• [Extracted text]:

::::

I rated Lowe well enough to be an AB. Remember we were picking the likes of George Bridge above such players so theres no disputing a lot of bad decisions have been made by those last two coaches. Does a team like the ABs need a finicky winger who you have to adapt and change a lot of your style with to get benefit from? No, not really. But he still would have been a basic improvement on players like even Savea at the tail of his career, Bridge, and could even have converted into the answer of replacing Beauden at the back. Instead we persisted with NMS, Naholo, Havili, Reece, all players we would have cared even less about losing and all because Rieko had Lowe's number 11 jersey nailed down.


He was of course only 23 when he decided to leave, it was back in the beggining of the period they had started retaining players (from 2018 onwards I think, they came out saying theyre going to be more aggressive at some point). So he might, all of them, only just missed out.


The main point that Ed made is that situations like Lowe's, Aki's, JGP's, aren't going to happen in future. That's a bit of a "NZ" only problem, because those players need to reach such a high standard to be chosen by the All Blacks, were as a country like Ireland wants them a lot earlier like that. This is basically the 'ready in 3 years' concept Ireland relied on, versus the '5 years and they've left' concept' were that player is now ready to be chosen by the All Blacks (given a contract to play Super, ala SBW, and hopefully Manu).


The 'mercenary' thing that will take longer to expire, and which I was referring to, is the grandparents rule. The new kids coming through now aren't going to have as many gp born overseas, so the amount of players that can leave with a prospect of International rugby offer are going to drop dramatically at some point. All these kiwi fellas playing for a PI, is going to stop sadly.


The new era problem that will replace those old concerns is now French and Japanese clubs (doing the same as NRL teams have done for decades by) picking kids out of school. The problem here is not so much a national identity one, than it is a farm system where 9 in 10 players are left with nothing. A stunted education and no support in a foreign country (well they'll get kicked out of those countries were they don't in Australia).


It's the same sort of situation were NZ would be the big guy, but there weren't many downsides with it. The only one I can think was brought up but a poster on this site, I can't recall who it was, but he seemed to know a lot of kids coming from the Islands weren't really given the capability to fly back home during school xms holidays etc. That is probably something that should be fixed by the union. Otherwise getting someone like Fakatava over here for his last year of school definitely results in NZ being able to pick the cherries off the top but it also allows that player to develop and be able to represent Tonga and under age and possibly even later in his career. Where as a kid being taken from NZ is arguably going to be worse off in every respect other than perhaps money. Not going to develop as a person, not going to develop as a player as much, so I have a lotof sympathy for NZs case that I don't include them in that group but I certainly see where you're coming from and it encourages other countries to think they can do the same while not realising they're making a much worse experience/situation.

::::

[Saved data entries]
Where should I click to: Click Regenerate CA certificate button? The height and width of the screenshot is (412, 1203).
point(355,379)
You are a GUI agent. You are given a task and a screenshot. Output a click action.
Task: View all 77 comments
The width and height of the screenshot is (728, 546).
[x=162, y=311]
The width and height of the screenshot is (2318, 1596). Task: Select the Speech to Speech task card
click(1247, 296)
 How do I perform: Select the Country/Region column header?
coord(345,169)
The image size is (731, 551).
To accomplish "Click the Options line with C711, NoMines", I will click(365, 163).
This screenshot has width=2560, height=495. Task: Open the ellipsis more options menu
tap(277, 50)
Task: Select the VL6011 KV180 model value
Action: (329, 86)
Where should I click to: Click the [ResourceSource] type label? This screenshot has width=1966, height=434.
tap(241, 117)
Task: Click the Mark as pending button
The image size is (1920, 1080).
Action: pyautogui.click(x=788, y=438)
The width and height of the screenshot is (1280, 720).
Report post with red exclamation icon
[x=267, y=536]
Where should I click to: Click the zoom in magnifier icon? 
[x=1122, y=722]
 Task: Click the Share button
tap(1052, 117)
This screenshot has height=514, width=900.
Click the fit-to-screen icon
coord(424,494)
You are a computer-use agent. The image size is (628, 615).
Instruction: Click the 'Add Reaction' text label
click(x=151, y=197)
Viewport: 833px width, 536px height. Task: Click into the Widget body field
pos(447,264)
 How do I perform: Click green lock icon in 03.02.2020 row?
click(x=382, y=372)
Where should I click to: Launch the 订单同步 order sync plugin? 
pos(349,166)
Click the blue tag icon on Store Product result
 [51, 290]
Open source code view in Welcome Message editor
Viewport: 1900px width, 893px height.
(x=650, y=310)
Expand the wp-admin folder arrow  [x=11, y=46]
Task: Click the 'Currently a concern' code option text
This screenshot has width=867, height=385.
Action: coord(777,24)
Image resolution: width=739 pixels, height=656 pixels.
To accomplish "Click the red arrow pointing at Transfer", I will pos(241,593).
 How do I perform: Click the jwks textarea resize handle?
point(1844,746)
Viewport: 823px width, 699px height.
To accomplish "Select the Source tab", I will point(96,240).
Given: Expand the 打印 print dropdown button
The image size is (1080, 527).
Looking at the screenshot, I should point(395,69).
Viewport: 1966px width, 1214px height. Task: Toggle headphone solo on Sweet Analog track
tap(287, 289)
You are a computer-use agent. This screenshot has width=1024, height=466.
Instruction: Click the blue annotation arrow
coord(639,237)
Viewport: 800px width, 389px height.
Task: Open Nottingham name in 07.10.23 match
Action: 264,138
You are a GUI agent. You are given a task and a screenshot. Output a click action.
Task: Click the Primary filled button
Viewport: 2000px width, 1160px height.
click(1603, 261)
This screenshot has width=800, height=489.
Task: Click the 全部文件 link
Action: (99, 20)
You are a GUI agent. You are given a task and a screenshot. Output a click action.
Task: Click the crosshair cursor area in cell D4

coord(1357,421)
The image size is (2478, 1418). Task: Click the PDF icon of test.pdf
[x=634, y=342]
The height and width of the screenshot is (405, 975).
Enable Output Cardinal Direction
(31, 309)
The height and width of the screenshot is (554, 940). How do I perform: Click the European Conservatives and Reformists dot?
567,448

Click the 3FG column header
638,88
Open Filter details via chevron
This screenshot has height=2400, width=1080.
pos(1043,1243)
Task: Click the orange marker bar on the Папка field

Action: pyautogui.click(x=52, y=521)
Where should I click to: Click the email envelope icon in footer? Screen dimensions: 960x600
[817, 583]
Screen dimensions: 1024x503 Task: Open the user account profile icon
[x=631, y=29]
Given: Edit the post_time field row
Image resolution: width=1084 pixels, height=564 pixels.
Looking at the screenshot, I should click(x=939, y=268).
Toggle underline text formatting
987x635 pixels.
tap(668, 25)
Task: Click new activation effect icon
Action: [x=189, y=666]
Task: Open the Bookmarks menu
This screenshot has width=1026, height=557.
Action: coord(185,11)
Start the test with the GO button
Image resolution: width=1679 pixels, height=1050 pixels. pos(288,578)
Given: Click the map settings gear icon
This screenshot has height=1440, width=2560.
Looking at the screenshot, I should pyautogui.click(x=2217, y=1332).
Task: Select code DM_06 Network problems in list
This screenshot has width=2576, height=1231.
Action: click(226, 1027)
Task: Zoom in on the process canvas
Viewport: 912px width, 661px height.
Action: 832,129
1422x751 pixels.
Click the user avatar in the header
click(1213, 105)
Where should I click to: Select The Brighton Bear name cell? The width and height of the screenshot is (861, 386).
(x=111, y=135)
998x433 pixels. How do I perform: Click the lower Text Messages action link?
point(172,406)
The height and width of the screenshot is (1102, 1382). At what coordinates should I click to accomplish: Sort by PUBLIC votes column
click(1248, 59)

::::

• [Tasks]:
1: According to the rugby forum post, which clubs are now picking kids out of school?
2: List every line of the records that contains the string "resolution". Case counts.

• [Set of answers]:
1: French and Japanese clubs.

2:
Image resolution: width=739 pixels, height=656 pixels.
Image resolution: width=1084 pixels, height=564 pixels.
Image resolution: width=1679 pixels, height=1050 pixels. pos(288,578)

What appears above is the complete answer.